# TASK OBJECTIVE
Your task is to write out the full listing once more, exactly.

# TASK INPUT
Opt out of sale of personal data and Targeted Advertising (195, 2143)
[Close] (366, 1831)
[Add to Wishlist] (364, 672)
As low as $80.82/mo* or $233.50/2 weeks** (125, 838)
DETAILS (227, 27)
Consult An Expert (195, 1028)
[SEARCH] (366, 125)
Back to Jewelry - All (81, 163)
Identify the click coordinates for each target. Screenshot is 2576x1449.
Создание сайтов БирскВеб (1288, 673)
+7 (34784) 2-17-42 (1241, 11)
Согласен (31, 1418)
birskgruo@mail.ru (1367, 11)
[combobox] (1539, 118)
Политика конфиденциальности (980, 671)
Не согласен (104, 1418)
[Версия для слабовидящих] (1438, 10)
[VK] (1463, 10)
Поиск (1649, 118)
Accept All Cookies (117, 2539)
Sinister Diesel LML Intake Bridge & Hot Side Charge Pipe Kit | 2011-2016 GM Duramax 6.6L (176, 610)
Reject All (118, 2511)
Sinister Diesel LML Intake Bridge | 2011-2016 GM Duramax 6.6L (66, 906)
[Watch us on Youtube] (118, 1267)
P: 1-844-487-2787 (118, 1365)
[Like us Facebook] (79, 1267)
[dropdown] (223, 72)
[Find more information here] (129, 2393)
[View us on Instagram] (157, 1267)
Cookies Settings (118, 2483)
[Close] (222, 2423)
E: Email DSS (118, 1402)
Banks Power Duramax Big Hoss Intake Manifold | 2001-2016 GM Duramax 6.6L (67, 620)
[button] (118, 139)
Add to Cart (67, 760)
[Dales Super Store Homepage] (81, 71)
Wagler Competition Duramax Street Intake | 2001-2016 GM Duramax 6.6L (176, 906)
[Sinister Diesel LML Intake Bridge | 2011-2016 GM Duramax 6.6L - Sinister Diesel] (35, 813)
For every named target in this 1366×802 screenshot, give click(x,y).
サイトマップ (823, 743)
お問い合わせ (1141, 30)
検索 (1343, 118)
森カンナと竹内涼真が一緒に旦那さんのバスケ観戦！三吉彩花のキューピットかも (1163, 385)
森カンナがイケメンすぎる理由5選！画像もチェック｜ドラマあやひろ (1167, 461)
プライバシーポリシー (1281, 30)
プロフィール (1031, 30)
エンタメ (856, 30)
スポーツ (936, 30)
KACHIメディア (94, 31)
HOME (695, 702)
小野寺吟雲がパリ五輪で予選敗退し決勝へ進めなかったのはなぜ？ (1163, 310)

# WRITTEN RESPONSE
Opt out of sale of personal data and Targeted Advertising (195, 2143)
[Close] (366, 1831)
[Add to Wishlist] (364, 672)
As low as $80.82/mo* or $233.50/2 weeks** (125, 838)
DETAILS (227, 27)
Consult An Expert (195, 1028)
[SEARCH] (366, 125)
Back to Jewelry - All (81, 163)
Identify the click coordinates for each target. Screenshot is 2576x1449.
Создание сайтов БирскВеб (1288, 673)
+7 (34784) 2-17-42 (1241, 11)
Согласен (31, 1418)
birskgruo@mail.ru (1367, 11)
[combobox] (1539, 118)
Политика конфиденциальности (980, 671)
Не согласен (104, 1418)
[Версия для слабовидящих] (1438, 10)
[VK] (1463, 10)
Поиск (1649, 118)
Accept All Cookies (117, 2539)
Sinister Diesel LML Intake Bridge & Hot Side Charge Pipe Kit | 2011-2016 GM Duramax 6.6L (176, 610)
Reject All (118, 2511)
Sinister Diesel LML Intake Bridge | 2011-2016 GM Duramax 6.6L (66, 906)
[Watch us on Youtube] (118, 1267)
P: 1-844-487-2787 (118, 1365)
[Like us Facebook] (79, 1267)
[dropdown] (223, 72)
[Find more information here] (129, 2393)
[View us on Instagram] (157, 1267)
Cookies Settings (118, 2483)
[Close] (222, 2423)
E: Email DSS (118, 1402)
Banks Power Duramax Big Hoss Intake Manifold | 2001-2016 GM Duramax 6.6L (67, 620)
[button] (118, 139)
Add to Cart (67, 760)
[Dales Super Store Homepage] (81, 71)
Wagler Competition Duramax Street Intake | 2001-2016 GM Duramax 6.6L (176, 906)
[Sinister Diesel LML Intake Bridge | 2011-2016 GM Duramax 6.6L - Sinister Diesel] (35, 813)
For every named target in this 1366×802 screenshot, give click(x,y).
サイトマップ (823, 743)
お問い合わせ (1141, 30)
検索 (1343, 118)
森カンナと竹内涼真が一緒に旦那さんのバスケ観戦！三吉彩花のキューピットかも (1163, 385)
森カンナがイケメンすぎる理由5選！画像もチェック｜ドラマあやひろ (1167, 461)
プライバシーポリシー (1281, 30)
プロフィール (1031, 30)
エンタメ (856, 30)
スポーツ (936, 30)
KACHIメディア (94, 31)
HOME (695, 702)
小野寺吟雲がパリ五輪で予選敗退し決勝へ進めなかったのはなぜ？ (1163, 310)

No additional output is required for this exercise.